The Eidansha Boshu Service Center was a company founded in Japan by Yasuhiro Fukushima in 1975. They mainly published tabloid magazines with real estate advertisements. When the service center failed to establish a retail chain, Mr. Fukushima transformed his business into a software development company dedicated to gaming in 1982, renaming it Enix. To search for talented programmers, they held a contest, styling it after manga competitions. It was advertised in various manga and computer publications, and winners would be awarded one million yen. One of the winning entrants was Yuji Horii, who managed to place with his sports game, Love Match Tennis.
Mr. Horii had purchased his first computer one year earlier, learning to program with it through the process of modifying other games. Around this time, he read a PC magazine and discovered a budding genre from the United States known as adventure games – a movement largely spearheaded by Ken and Roberta Williams, the founders of On-Line Systems. Their 1980 debut title, Mystery House, was groundbreaking in that it was the first such game to feature graphics, depicting objects and actions onscreen as opposed to describing it in text. Mr. Horii then noticed that the Japanese gaming scene lacked such games and decided to create one of his own.

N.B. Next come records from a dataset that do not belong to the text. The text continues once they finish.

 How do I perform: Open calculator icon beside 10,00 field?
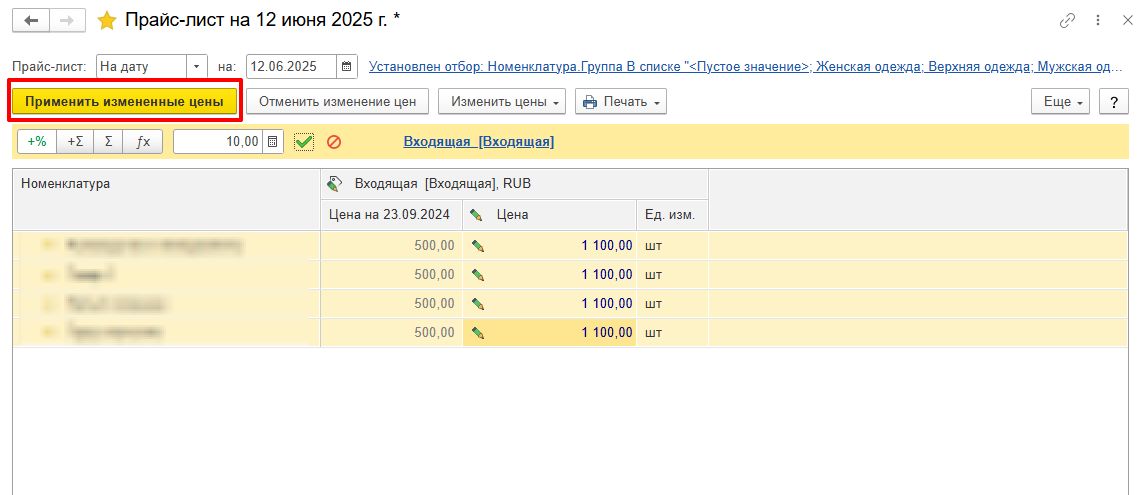coord(273,142)
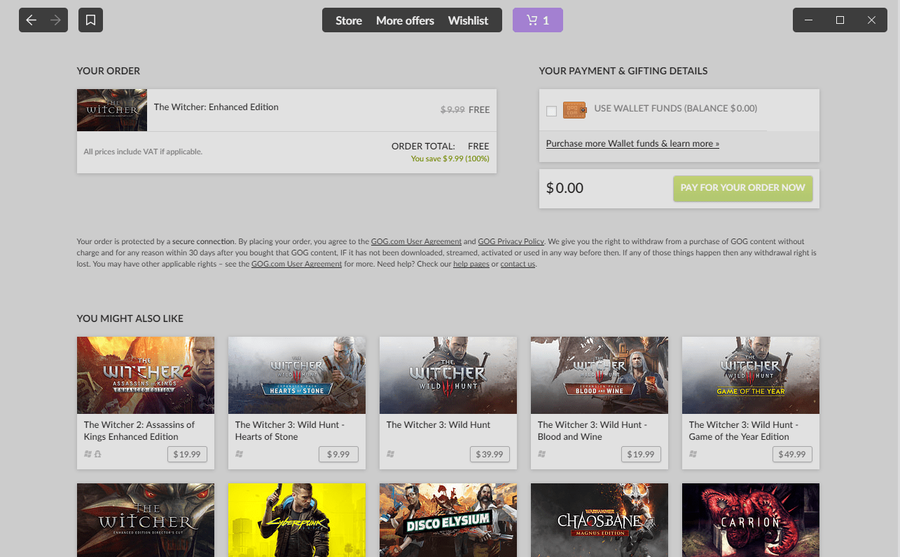
Task: Click Windows icon under Hearts of Stone
Action: click(x=239, y=454)
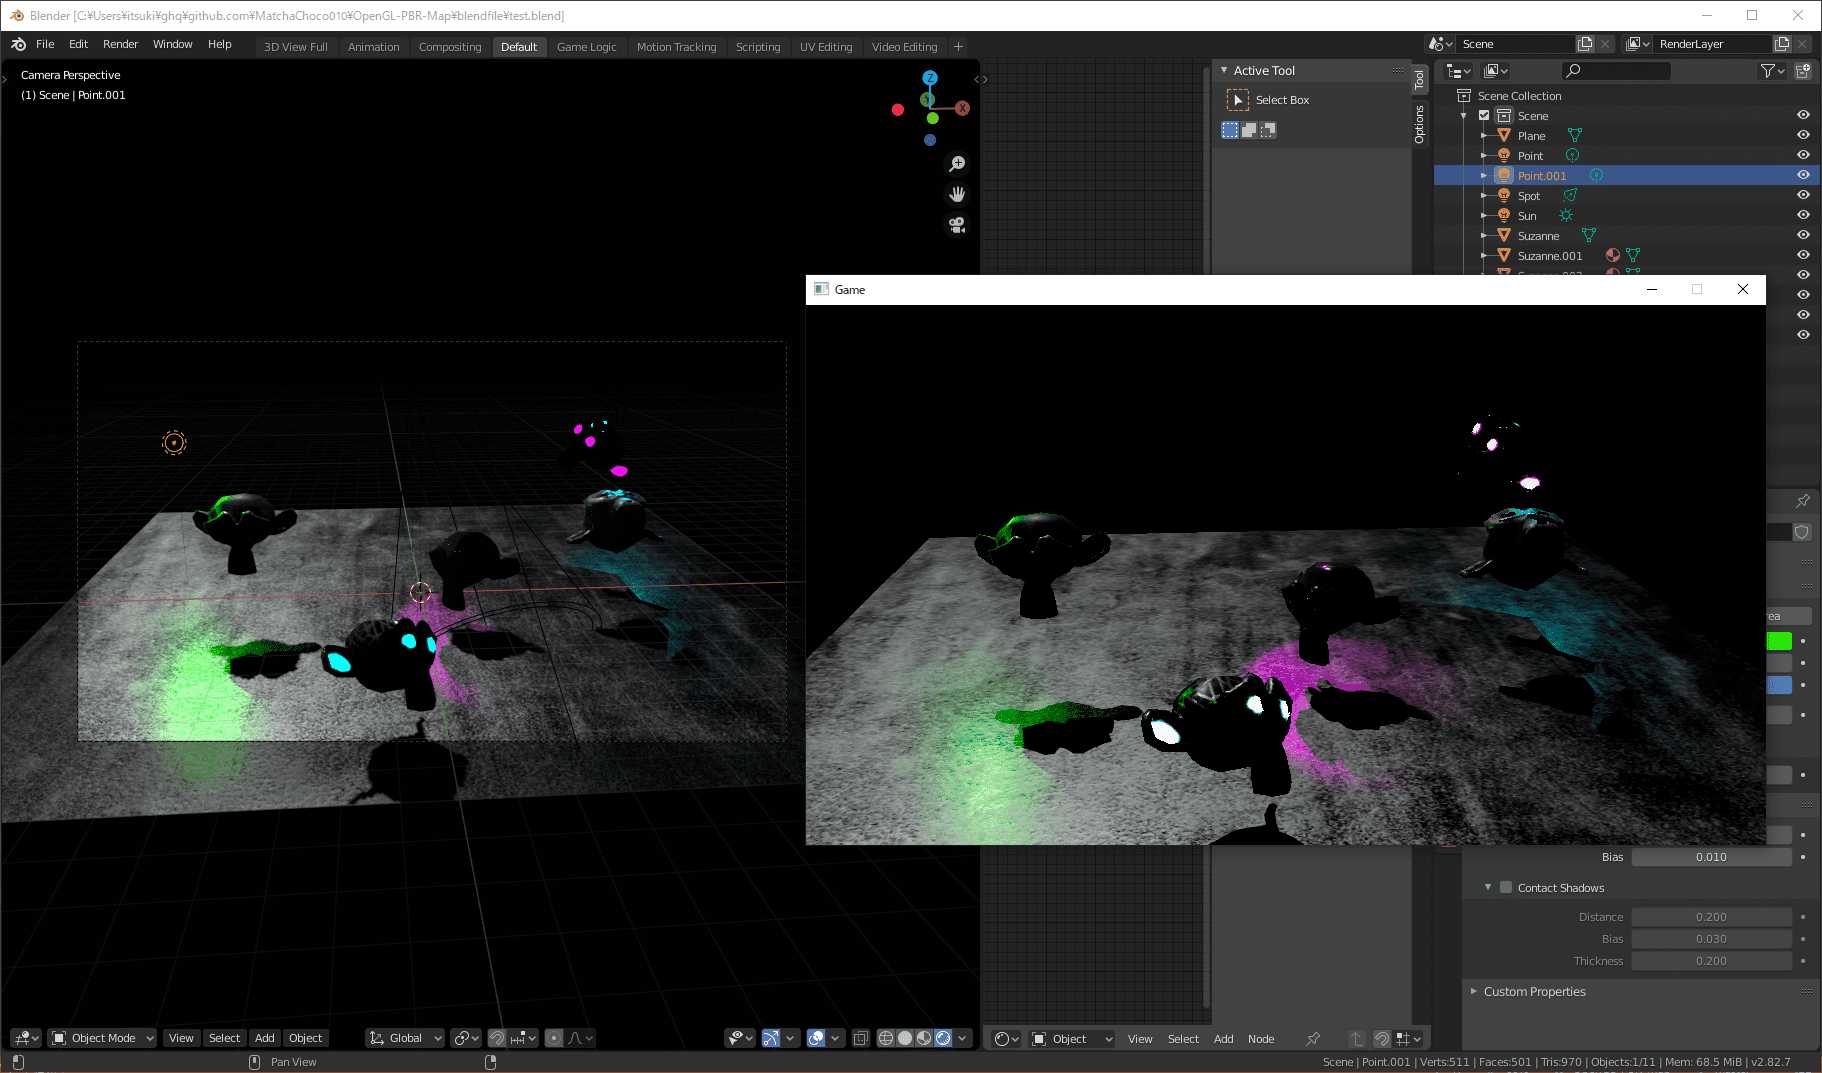Switch to rendered viewport shading icon
The image size is (1822, 1073).
click(943, 1038)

Developed using BASIC programming language, the result of this effort was The Portopia Serial Murder Incident. The goal of this game was to solve a locked-room mystery involving the death of a successful bank’s president, and the story develops through the players’ commands. Owing to its novel concept, Mr. Horii’s game was met with a warm reception, selling nearly 700,000 copies. Its impact was such that it defined a completely new genre of first-person adventure games known as the visual novel and even inspired other people, such as Hideo Kojima, to enter the industry.

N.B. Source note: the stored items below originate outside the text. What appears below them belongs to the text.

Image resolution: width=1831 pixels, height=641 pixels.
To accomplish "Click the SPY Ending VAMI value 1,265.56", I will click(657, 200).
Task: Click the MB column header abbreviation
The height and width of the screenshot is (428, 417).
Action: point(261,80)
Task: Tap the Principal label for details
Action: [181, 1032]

While developing Portopia, Mr. Horii, alongside another contest winner, a programming prodigy who gained fame while still in high school named Koichi Nakamura, discovered Wizardry, a series of pioneering computer role-playing games (RPGs), at a Macworld Conference & Expo. As Mr. Horii enjoyed the game’s depth and visuals, elements of the dungeon crawling mechanics present in Wizardry made their way into Portopia, but once he finished that project, he had a new goal in mind: to expose the Japanese gaming scene to what was, at the time, an purely Western genre. To this end, he sought to have his game released on Nintendo’s Famicom console, believing it to be the ideal platform because players could start each session from where they last left off. To ensure that Mr. Horii’s game would reach a large audience, Akira Toriyama, best known as the artist of the highly popular manga, Dragon Ball, was hired to produce concept art. Its name was Dragon Quest, and it would go on spawn sequels, eventually becoming one of the most beloved series of RPGs in its native homeland.